**WHAT YOU WILL DO:** Copy word for word the items from the line containing "Identify the location of Title" through the last line of the items, both included, and leave the pictures out.

**SOURCE RECORDS:**
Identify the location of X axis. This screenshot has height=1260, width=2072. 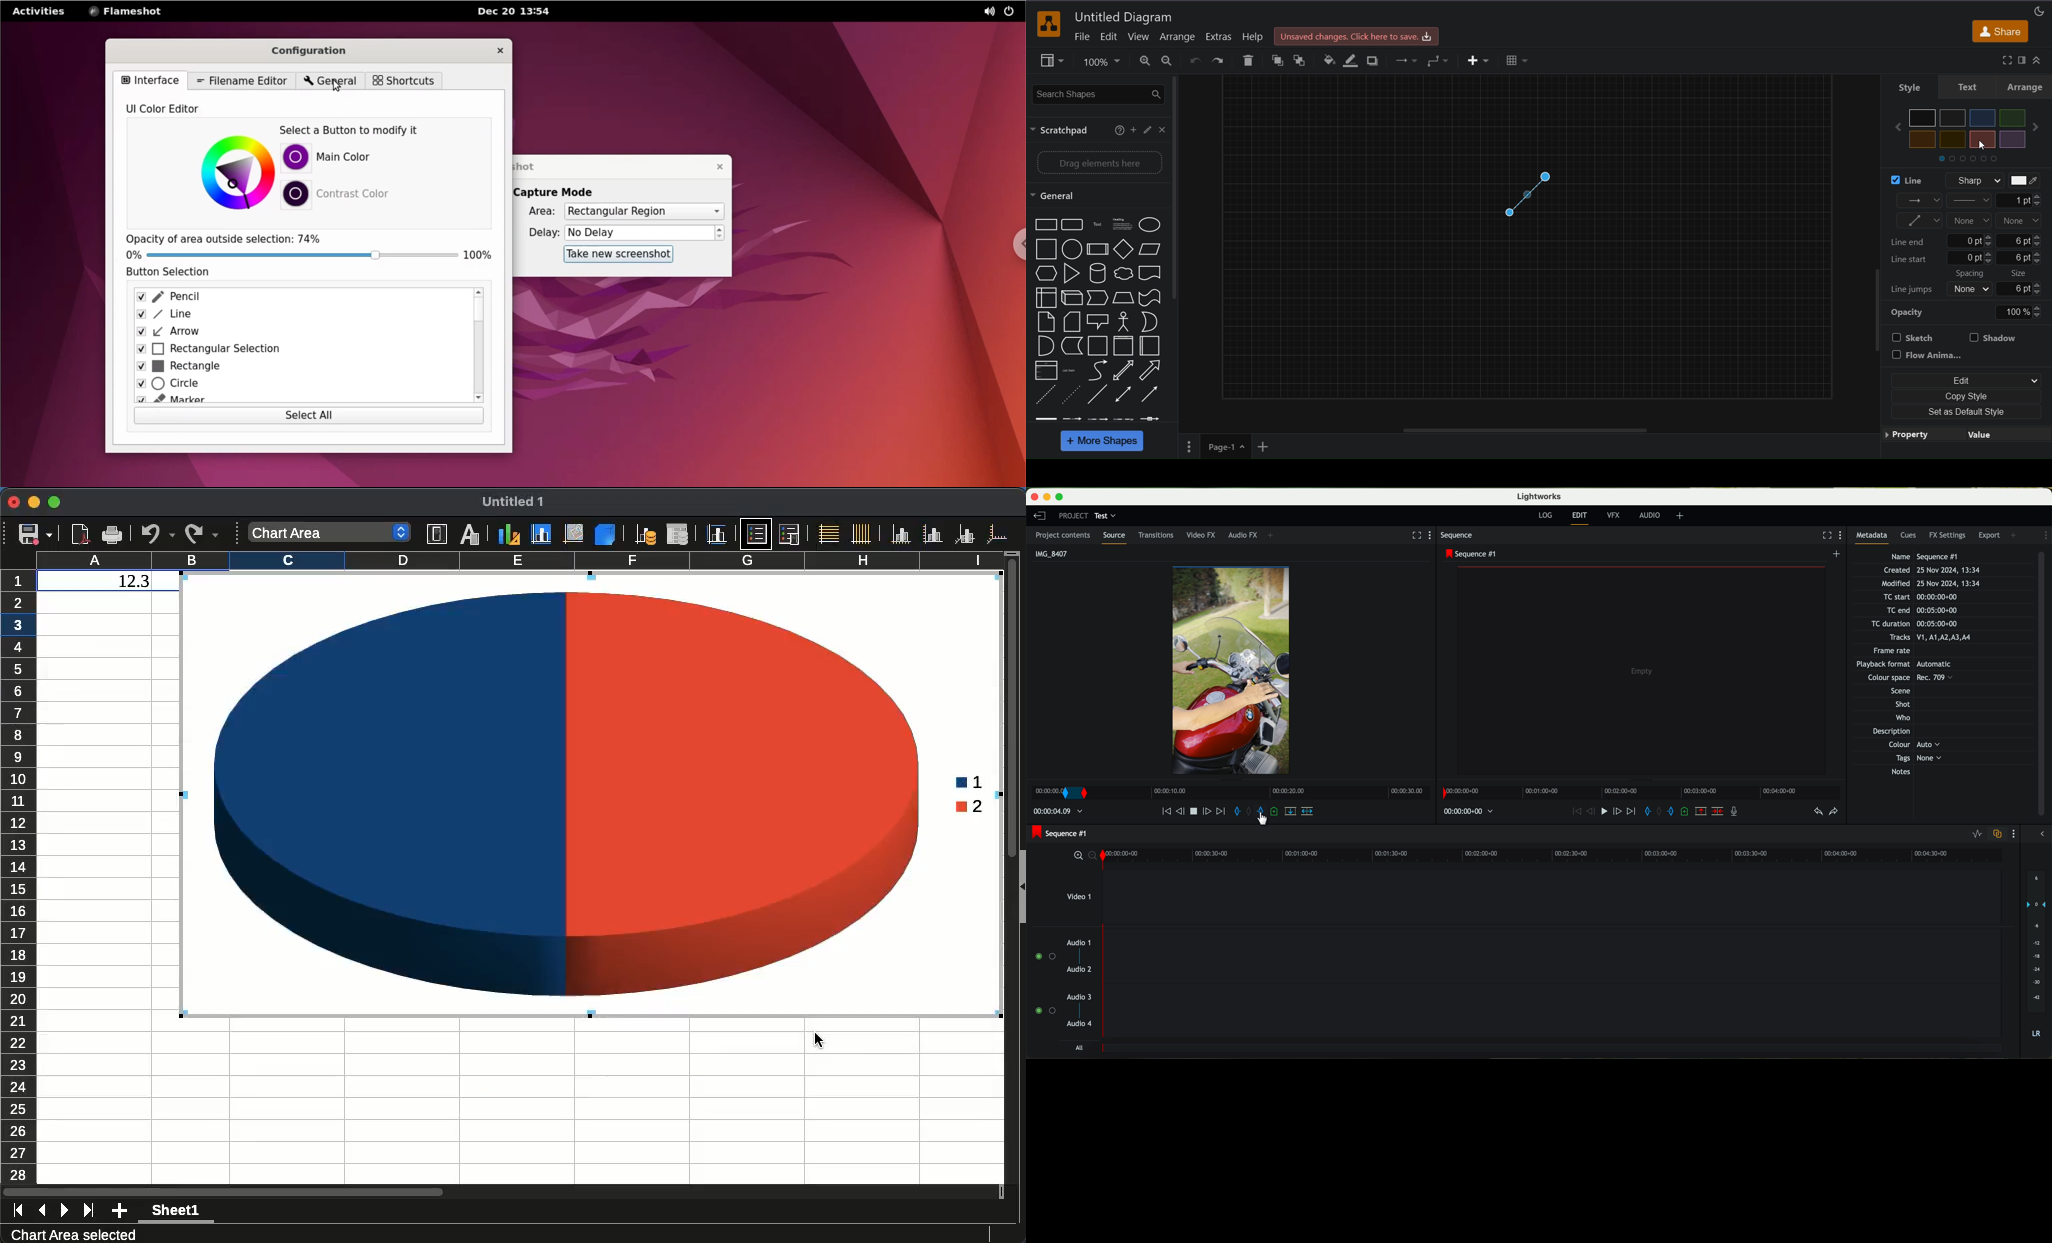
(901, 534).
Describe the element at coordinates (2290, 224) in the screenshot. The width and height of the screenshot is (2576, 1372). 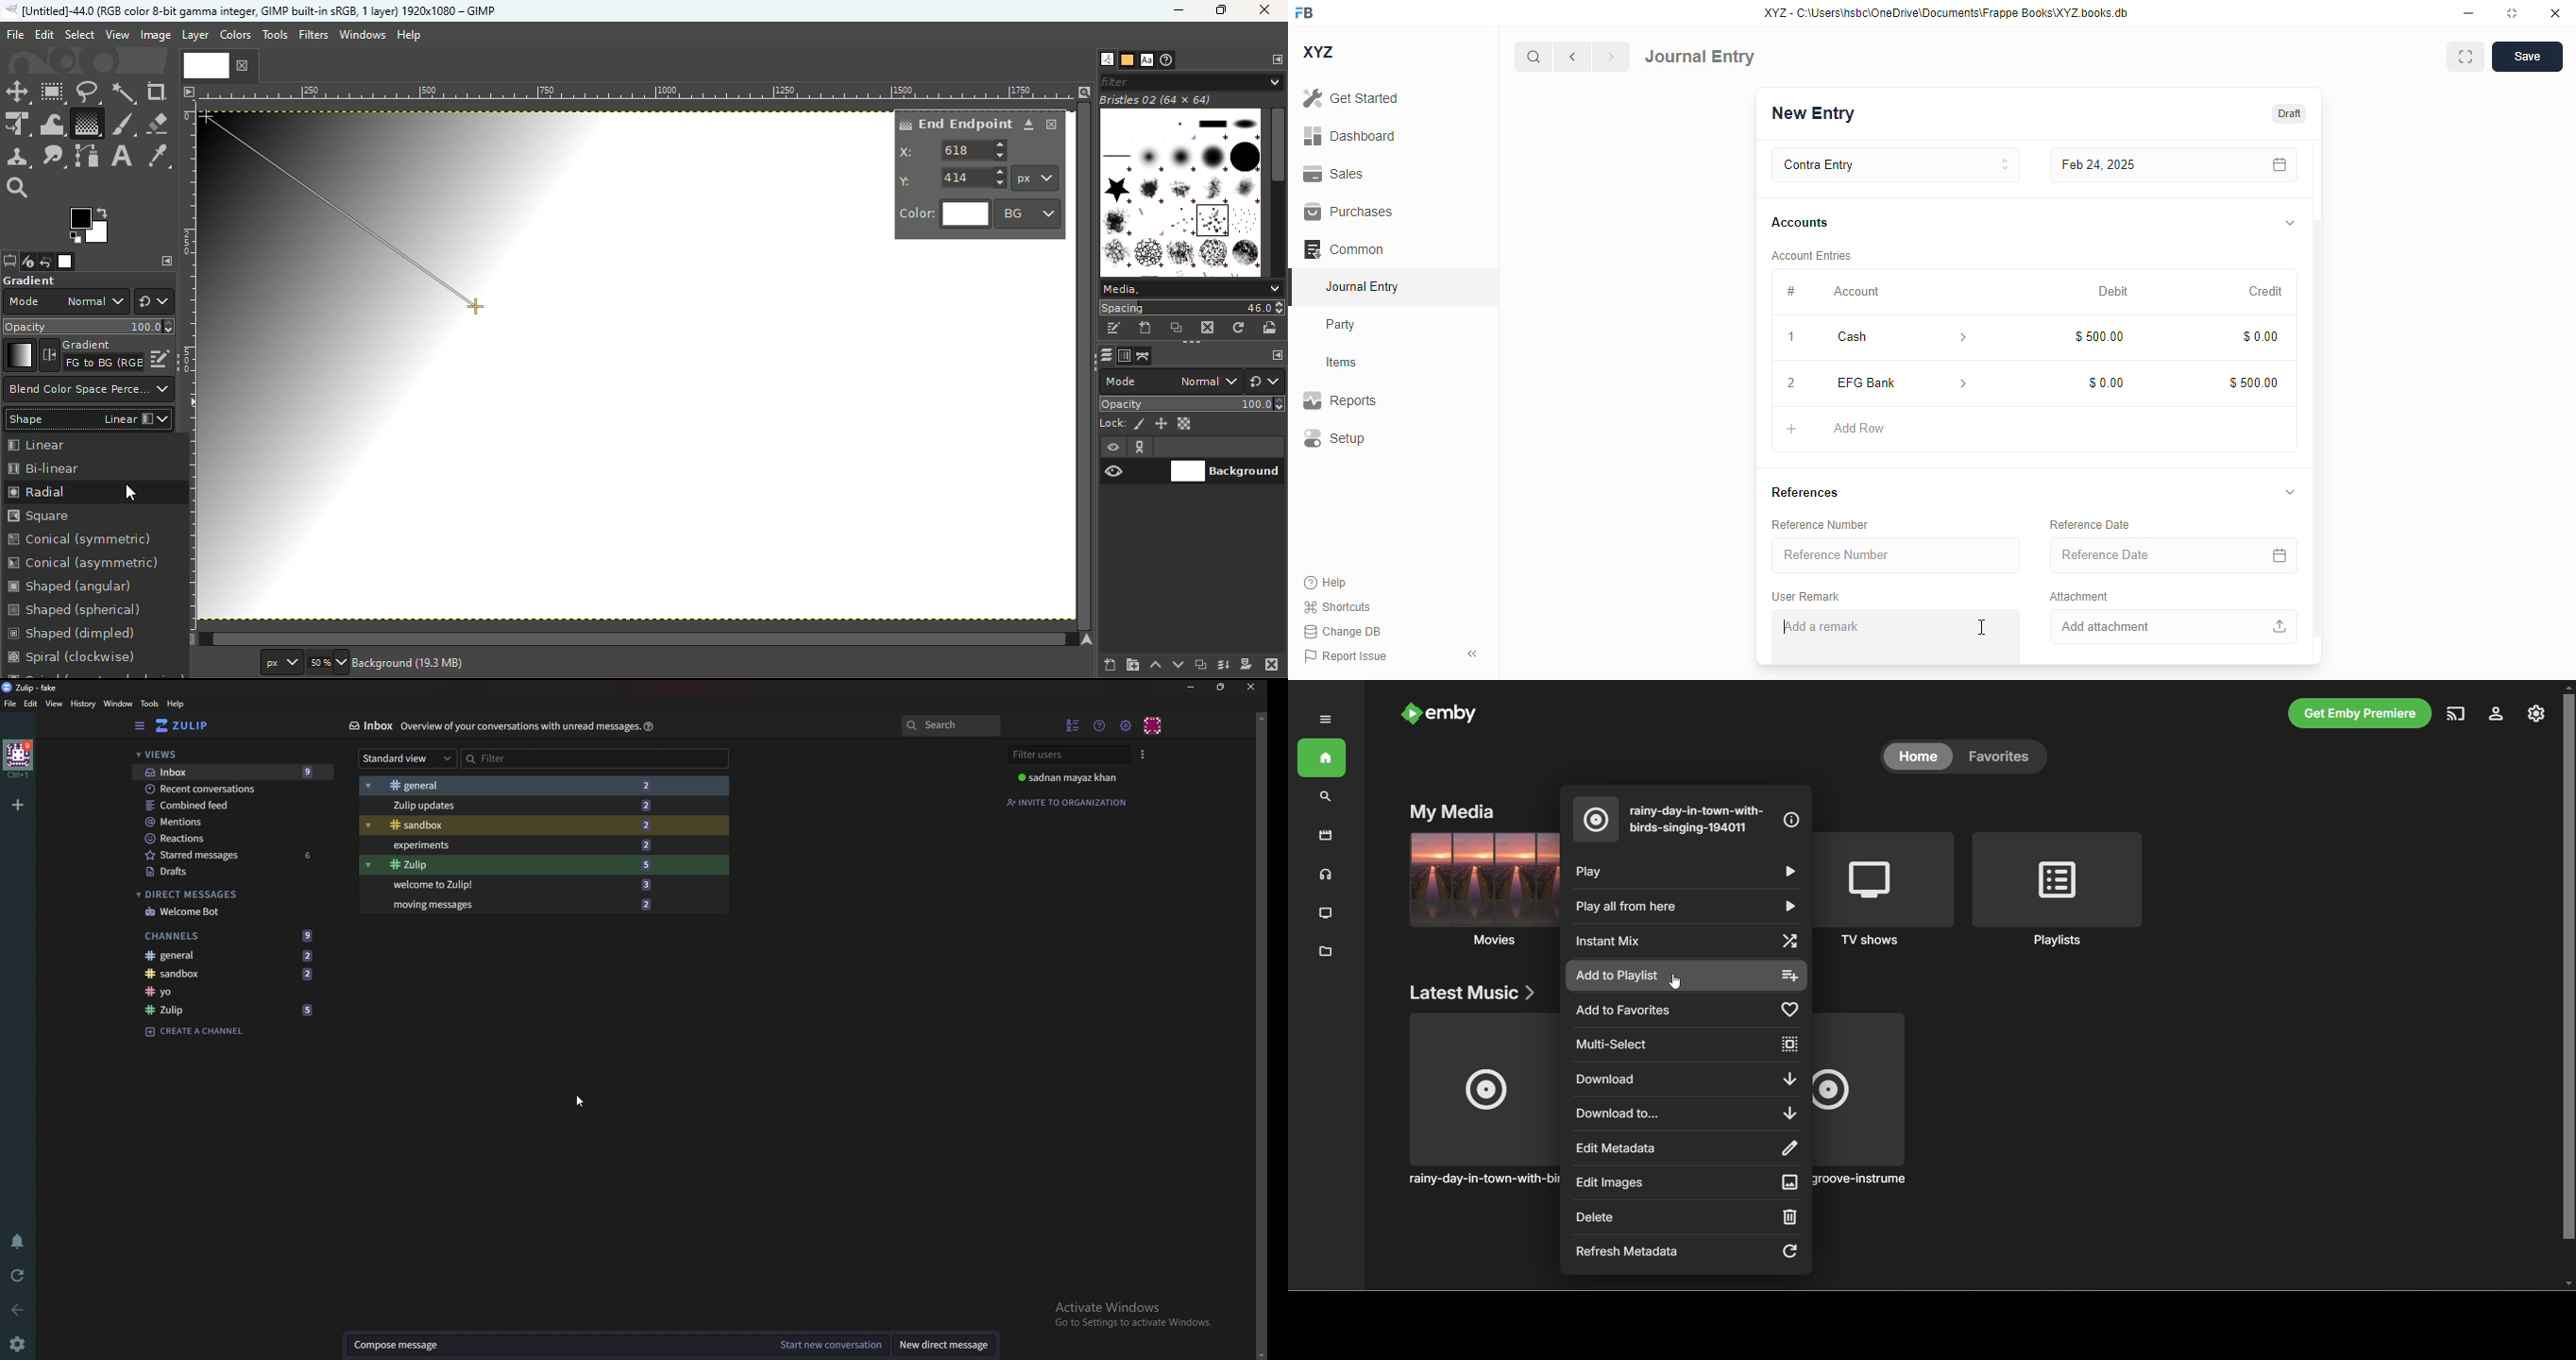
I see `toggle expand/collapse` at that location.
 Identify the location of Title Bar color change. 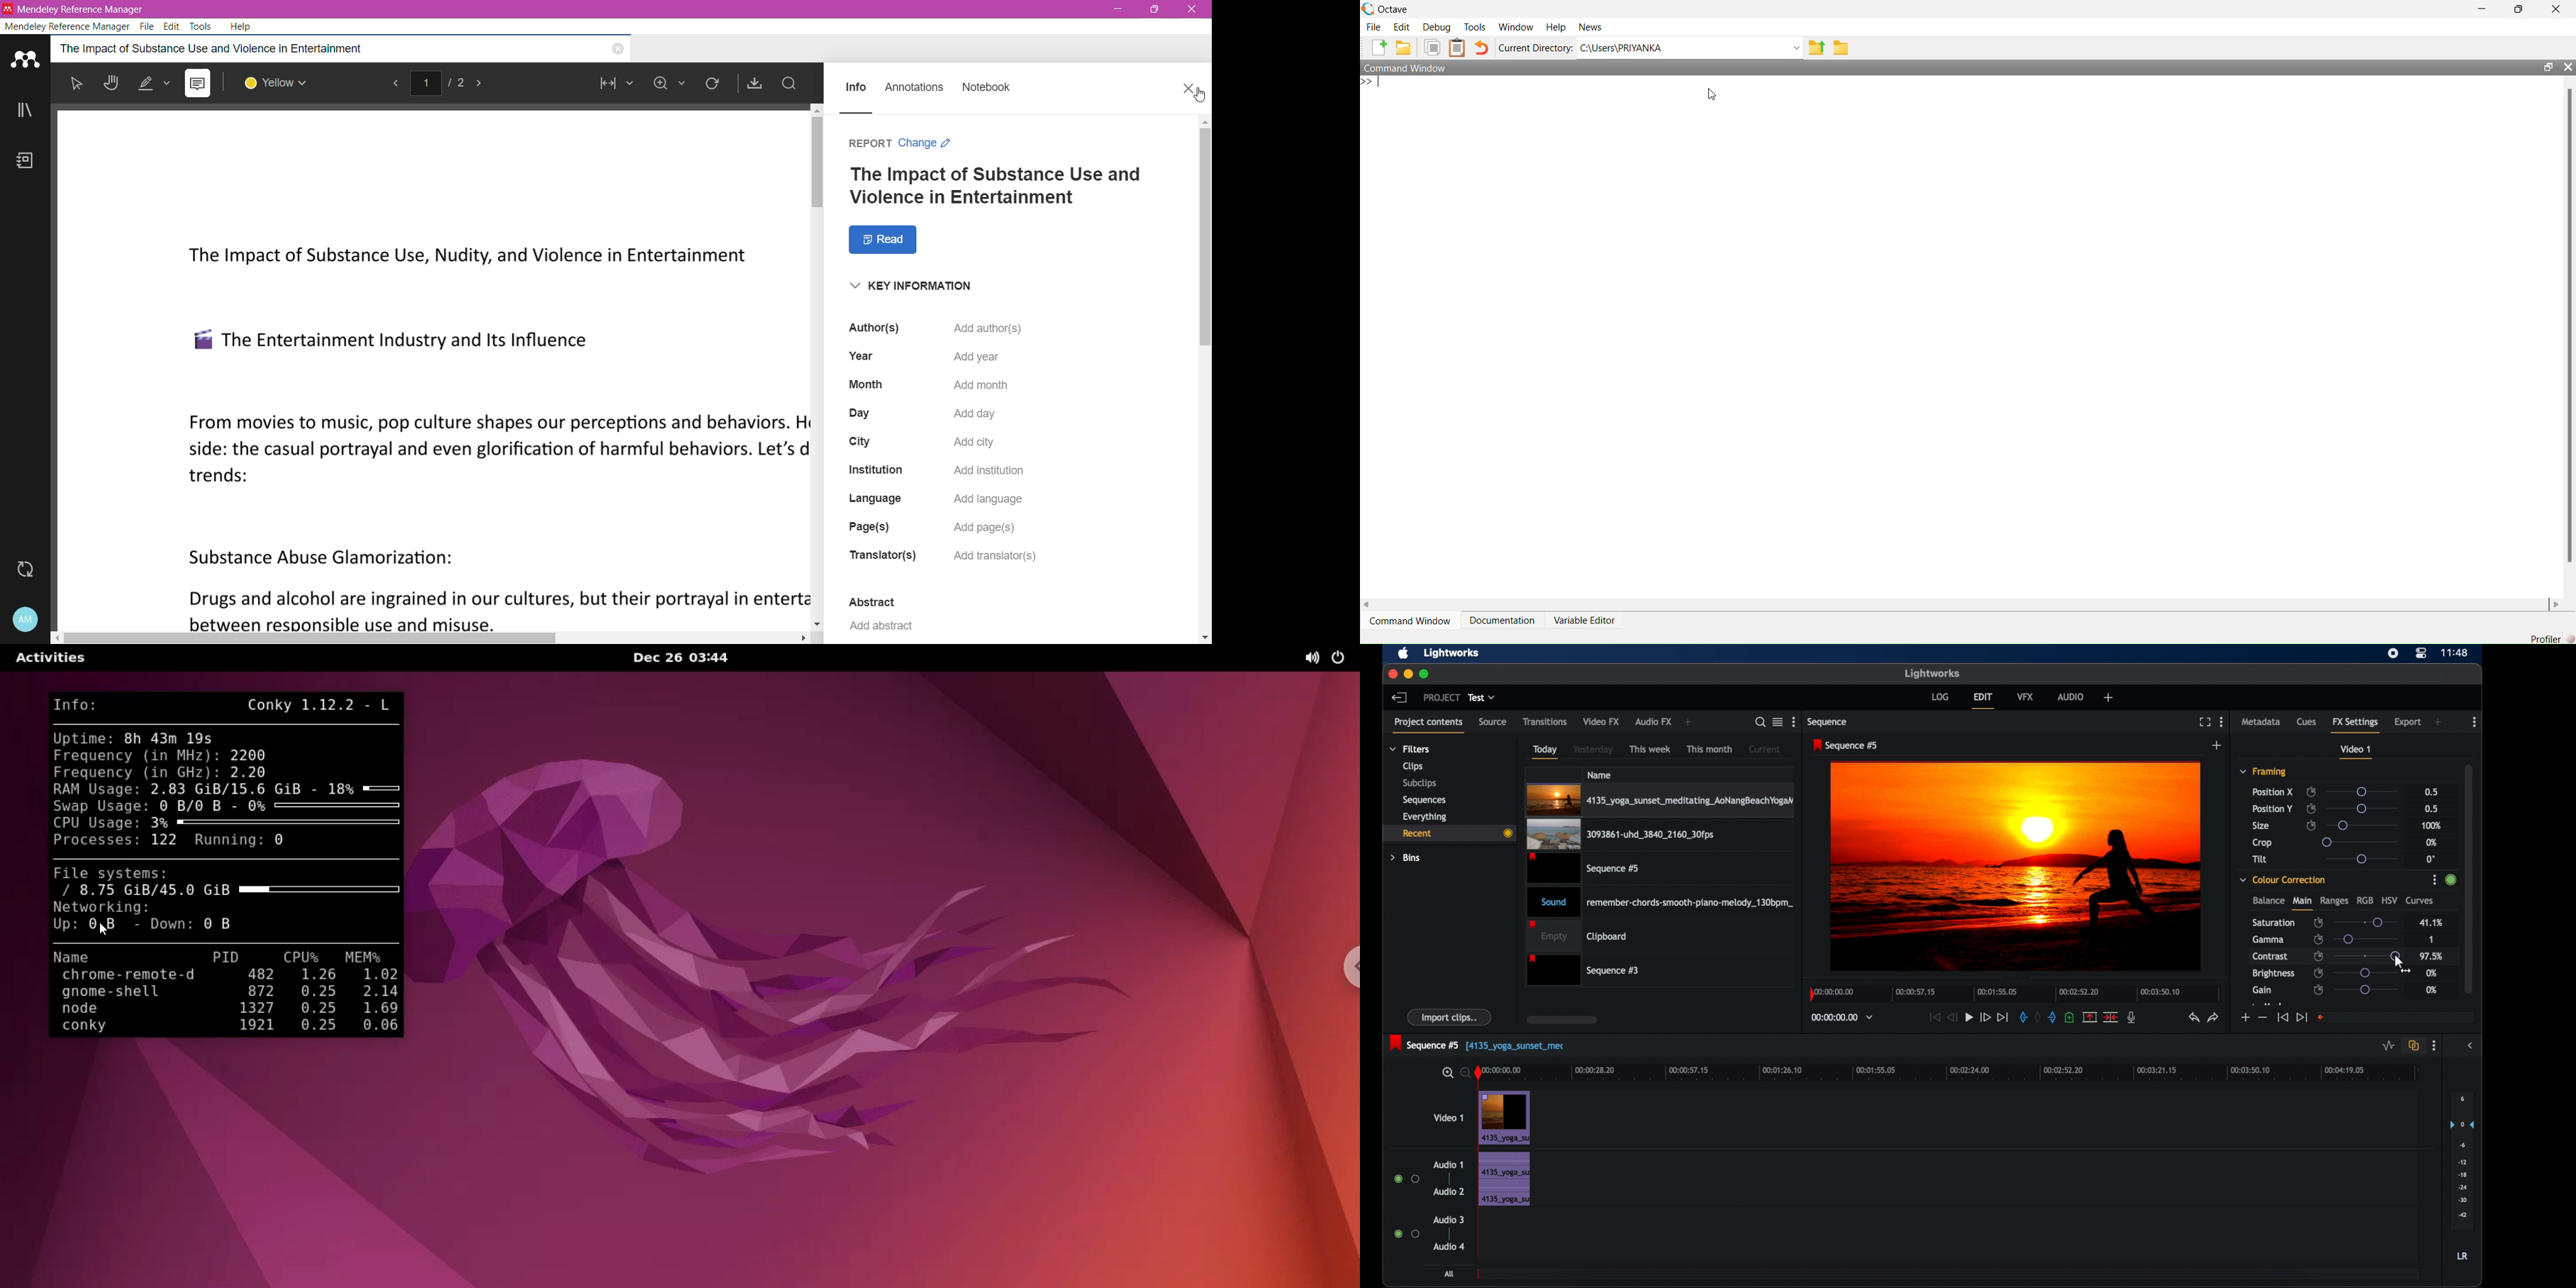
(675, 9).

**THE ANSWER:**
 Identify the location of Title Bar color change. 
(675, 9).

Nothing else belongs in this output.